§ CONSIGNA DEL EJERCICIO:
Extrae del texto sobre la armonía el pasaje que va desde "La armonía se" hasta "estrecha el alma.", ambos incluidos. Cópialo sin cambiar una sola palabra.

§ TEXTO:

►

La armonía se basa en la
complementariedad y proporción entre la igualdad y la diferencia. Un cuadro en
el que un motivo se repitiera innumerables veces puede resultar aborrecible. Un
caos, donde cada parte no tiene nada que ver con las demás, estrecha el alma.
La estética que aquí se expone depende de la armonía, de la interdependencia,
del valor de la singularidad en una relación de conjunto.
Una lógica basada en la pura materia y en el utilitarismo todo lo reduce y
unifica a átomos, a ceros y unos trasladables a un ordenador. Las cualidades no
serían más que distintos aspectos de la cantidad. Así, una ciencia avanzada de
puro dominio sobre la naturaleza sería capaz de transformar, más o menos, unas
cosas en otras.
La lógica de la creación, sin negar las características de la materia, da
prioridad a la cualidad, a la idea, al sentido de cada realidad como
configurador de su naturaleza o modo de ser. Los seres dependen unos de otros,
pero no son reducibles a fórmulas matemáticas comunes. Existen realidades
complementarias tan bellas como la mañana y la noche, la lluvia y el sol, el
hombre y la mujer. La última de ellas requiere hoy, como siempre, de nuevas
clarificaciones. Quizás una importante sea la de aceptar la propia condición
sexuada. El hombre no sabe quién es sin la mujer, pero tampoco la mujer sabe
quién es sin el hombre. La actual defensa de la igualdad de la mujer respecto
al hombre es justa y necesaria. Pero siempre que no se pretenda hacer de la
mujer una especie de copia del hombre: eso sería la mayor injusticia hecha a
las mujeres. La mujer es más decisiva que el hombre: vital, afectiva y comprensivamente.

◄

§ DATOS EXTRAÍDOS:
►

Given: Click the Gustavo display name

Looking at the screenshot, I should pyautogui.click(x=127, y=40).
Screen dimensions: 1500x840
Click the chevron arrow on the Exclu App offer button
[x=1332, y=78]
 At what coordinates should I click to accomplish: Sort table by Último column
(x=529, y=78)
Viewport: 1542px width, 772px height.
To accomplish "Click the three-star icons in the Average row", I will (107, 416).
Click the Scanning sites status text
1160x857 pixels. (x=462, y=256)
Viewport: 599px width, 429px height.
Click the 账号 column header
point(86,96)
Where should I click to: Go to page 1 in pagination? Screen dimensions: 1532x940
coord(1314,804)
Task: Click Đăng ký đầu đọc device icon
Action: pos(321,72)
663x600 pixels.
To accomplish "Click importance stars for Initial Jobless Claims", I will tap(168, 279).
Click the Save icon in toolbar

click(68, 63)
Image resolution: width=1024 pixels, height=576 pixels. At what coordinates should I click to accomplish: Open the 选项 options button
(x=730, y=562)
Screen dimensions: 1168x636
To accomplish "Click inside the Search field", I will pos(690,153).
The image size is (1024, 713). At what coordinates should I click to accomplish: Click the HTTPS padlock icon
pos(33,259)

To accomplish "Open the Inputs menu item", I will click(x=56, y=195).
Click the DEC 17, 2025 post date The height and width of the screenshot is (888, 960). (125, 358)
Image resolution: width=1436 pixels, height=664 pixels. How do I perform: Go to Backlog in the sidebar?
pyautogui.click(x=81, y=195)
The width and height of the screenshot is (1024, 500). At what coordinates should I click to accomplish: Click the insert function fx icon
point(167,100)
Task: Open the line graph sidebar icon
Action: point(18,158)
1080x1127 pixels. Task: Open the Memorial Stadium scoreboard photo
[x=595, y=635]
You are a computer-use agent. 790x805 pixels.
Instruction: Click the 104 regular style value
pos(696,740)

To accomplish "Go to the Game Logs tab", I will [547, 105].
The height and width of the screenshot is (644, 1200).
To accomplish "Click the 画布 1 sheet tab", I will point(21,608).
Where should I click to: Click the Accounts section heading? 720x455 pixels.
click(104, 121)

◄

§ SOLUCIÓN PROPUESTA:
La armonía se basa en la
complementariedad y proporción entre la igualdad y la diferencia. Un cuadro en
el que un motivo se repitiera innumerables veces puede resultar aborrecible. Un
caos, donde cada parte no tiene nada que ver con las demás, estrecha el alma.